Amy Lane has a new paranormal book out:
Humans have the option of separation, divorce, and heartbreak. For Corinne Carol-Anne Kirkpatrick, sorceress and queen of the vampires, the choices are limited to love or death. Now that she is back at Green’s Hill and assuming her duties as leader, her life is, at best, complicated. Bracken and Nicky are competing for her affections, Green is away taking care of his people, and a new supernatural enemy is threatening the sanctity of all she has come to love. Throw in a family reunion gone bad, a supernatural psychiatrist, and a killer physics class, and Cory’s life isn’t just complex, it’s psychotic.
Cory needs to get her act and her identity together, and soon, because the enemy she and her lovers are facing is a nightmare that doesn’t just kill people, it unmakes them. If she doesn’t figure out who she is and what her place is on Green’s Hill, it’s not just her life on the line. She knows from hard experience that the only thing worse than facing death is facing the death of someone she loves.
Loving people is easy—living with them is what takes the real work, and it’s even harder if you’re bound.
2nd Edition. 1st Edition published as Bound: The Third Book of the Little Goddess Series by iUniverse, 2007.
Excerpt
Cory
Ou’e’hm & Due’alle
“I’VE MADE calls and put a compulsion on all of your paperwork to make sure it goes through,” Green assured me earnestly, the planes taking off overhead making it difficult to hear. He was dressed in classic business sidhe—crème-colored wool suit, a dark green brocade tie, and a darker crème-colored trench coat to keep off the steady rain that made this mid-January day just a little drearier. The only thing that wasn’t plain and classic about Green’s outfit was the green and gold scarf I’d knitted him for Christmas and, of course, Green’s hip-length braid of butter-yellow hair. As for the scarf, what else would I give an immortal sidhe lover who ruled all of Northern California and the central coastlands to boot? And maybe because he had enough magic and power at his disposal to make concrete jungles erupt into fantasy gardens, he lived simply, with clean bare wood and homemade quilts and few decorations in his room. In fact, I thought wretchedly as he searched my plain human face with his fantastically large and wide-spaced green eyes, the only indulgences Green seemed to have in his life right now were that raggedly hand-knit cashmerino scarf and me. He touched my hair restlessly with his long fingers, interrupting my thoughts. The inhumanly beautiful, clean, anime-perfect and heartbreaking lines of his face were marred by worry. I reached up—way, way up, because he was in the top half of six feet and I was in the bottom half of five—and stroked the pointed curve of his elven ear. Nobody else could see those pointed ears—only the preternatural, or me, a human with preternatural gifts—and I felt an ownership of this part of him that the rest of the world couldn’t have. But he was leaving, and the rest of the world was going to have him, and right now all I could do was try very hard to smile and let him know I would be all right.

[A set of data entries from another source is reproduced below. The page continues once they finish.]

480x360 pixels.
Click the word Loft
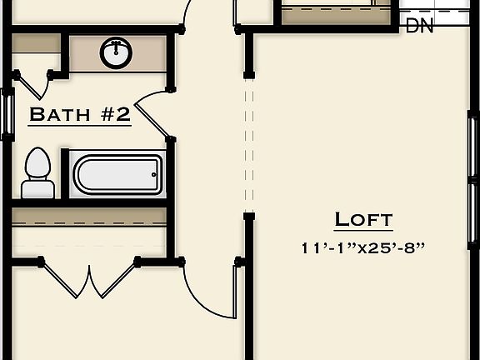point(363,220)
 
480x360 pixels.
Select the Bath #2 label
point(80,114)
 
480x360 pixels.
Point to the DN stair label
point(420,26)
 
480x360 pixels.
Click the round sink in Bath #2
point(116,53)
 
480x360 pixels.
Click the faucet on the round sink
point(116,44)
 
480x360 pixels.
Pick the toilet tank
point(38,188)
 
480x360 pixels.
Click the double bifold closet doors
point(88,279)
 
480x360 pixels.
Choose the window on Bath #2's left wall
point(8,112)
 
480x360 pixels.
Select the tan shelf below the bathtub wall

“You should get right in,” he was saying. “You’ll be able to register by phone tomorrow, but you must take the classes we picked out or it won’t work.” Including Renny, Nicky, Mario, LaMark, Bracken, and me, there were six of us from Green’s hill enrolling in classes at Sac State. The commute from Foresthill was over an hour—so, in the best interest of time and gas, we scheduled ourselves through the early afternoons Mondays through Thursdays, with breaks in between to meet. Before I’d begun dating a vampire, I had been alone—a mean-spirited punk-goth bitch who hated the world. But once you’ve truly loved another, as I had loved Adrian, and once his family has taken you in as theirs, well, you’re never truly alone again. My family and I were planning to stick close, out in the big bad human world.

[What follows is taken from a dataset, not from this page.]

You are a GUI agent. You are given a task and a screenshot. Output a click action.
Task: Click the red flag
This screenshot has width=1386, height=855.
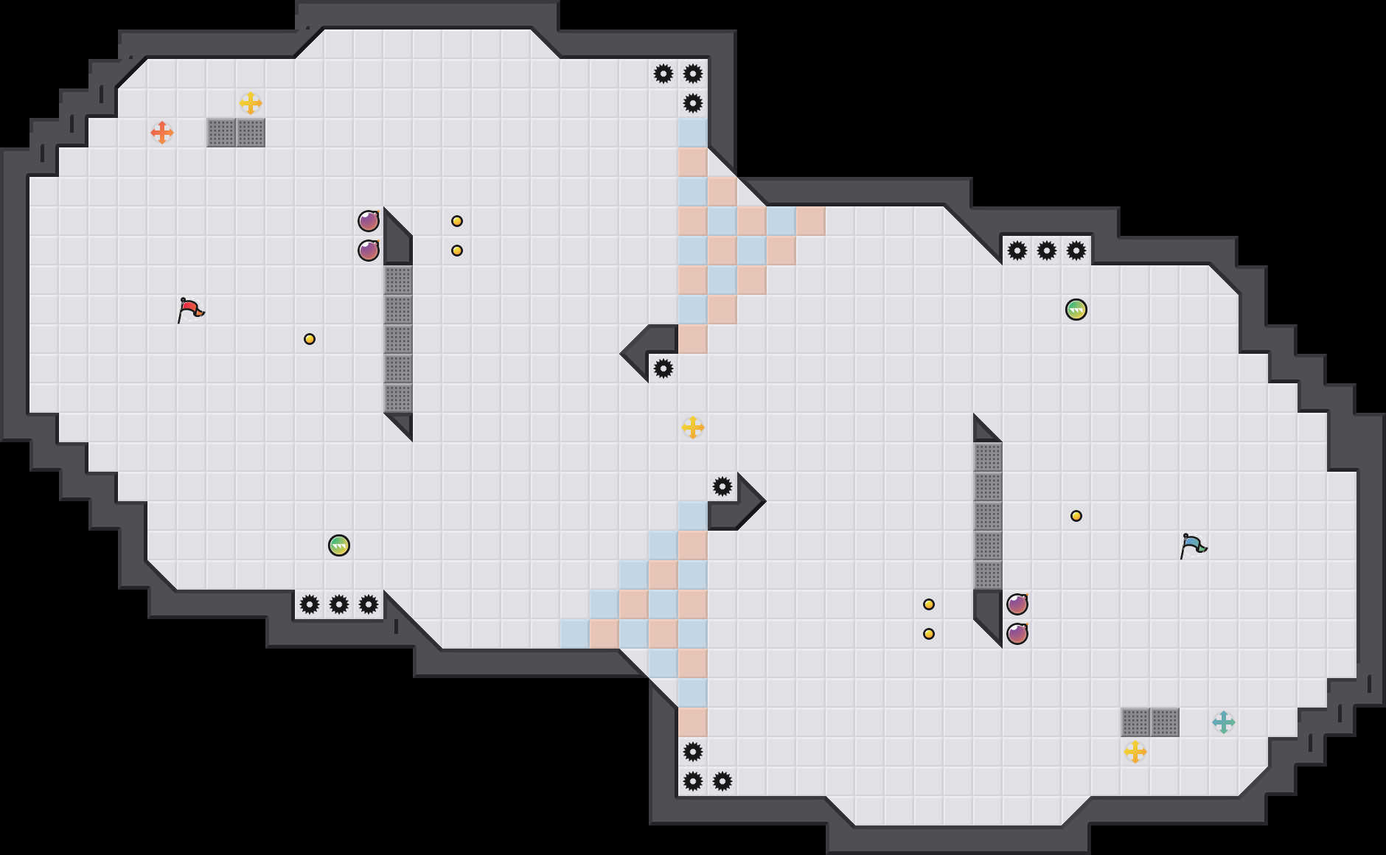click(x=190, y=310)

I nodded to ease Green’s worries, and tried to keep my face from crumpling. I’d assured Green that I’d be able to handle his traveling, because his traveling kept our people consolidated, and it kept enemies from descending on us like nightmare plagues from hell, and I didn’t want him walking into those strange sidhe and faerie halls (or human boardrooms) worrying about me falling apart. However, I’d just spent four months living in another city, and it had—in a very physical, magical, and literal way—almost killed me to be apart from Green for that time, in spite of our visits back and forth. Now I was back in the foothills and I had two other men bound to me by supernatural and emotional ties, and watching him get out of the SUV and unload his luggage was still like watching my right lung rip itself out of my body to go toddling off among the vampires in play. It was excruciatingly painful, and it just plain felt wrong.
“What name is it under?” I asked, trying to be practical. My full Christian name was Corinne Carol-Anne Kirkpatrick. Since I was essentially a super-magically charged human, the elves were afraid that I was as susceptible to preternatural influences as the fey but without enough experience to know what was hostile and what was not. The general assumption was that anyone who knew my full name would have way too much power over me. Mostly, I agreed. Unfortunately, which name I was supposed to take had been a big fat meaty bone of contention.

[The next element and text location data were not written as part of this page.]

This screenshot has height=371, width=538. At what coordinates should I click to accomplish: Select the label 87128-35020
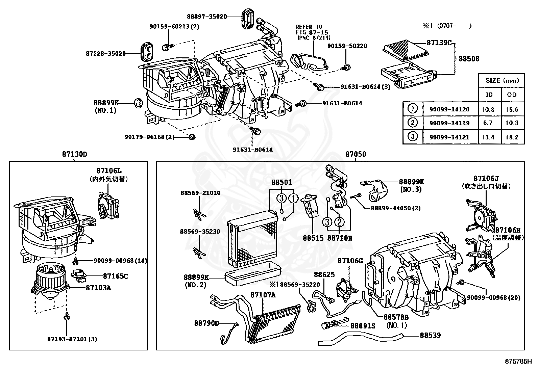click(105, 53)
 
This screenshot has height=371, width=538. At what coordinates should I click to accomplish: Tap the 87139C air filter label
click(439, 43)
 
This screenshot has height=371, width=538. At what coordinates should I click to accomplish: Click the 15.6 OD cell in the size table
click(512, 109)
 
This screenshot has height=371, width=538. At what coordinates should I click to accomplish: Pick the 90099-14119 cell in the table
click(449, 123)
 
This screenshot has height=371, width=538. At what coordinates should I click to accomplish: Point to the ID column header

“Whatever name you like,” Green said gently, knowing exactly where my thoughts were headed. A part of me wished he had stepped up and claimed me, writing “Cory Green” on my paperwork with absolute authority, because he did things like that sometimes when my health or my safety was at stake. But the more grown-up part of me was glad, very glad, that he trusted me to follow my heart, and trusted that my heart would always beat for him. Still, I had never been good at lying, and my misery and indecision must have been written plainly on my face.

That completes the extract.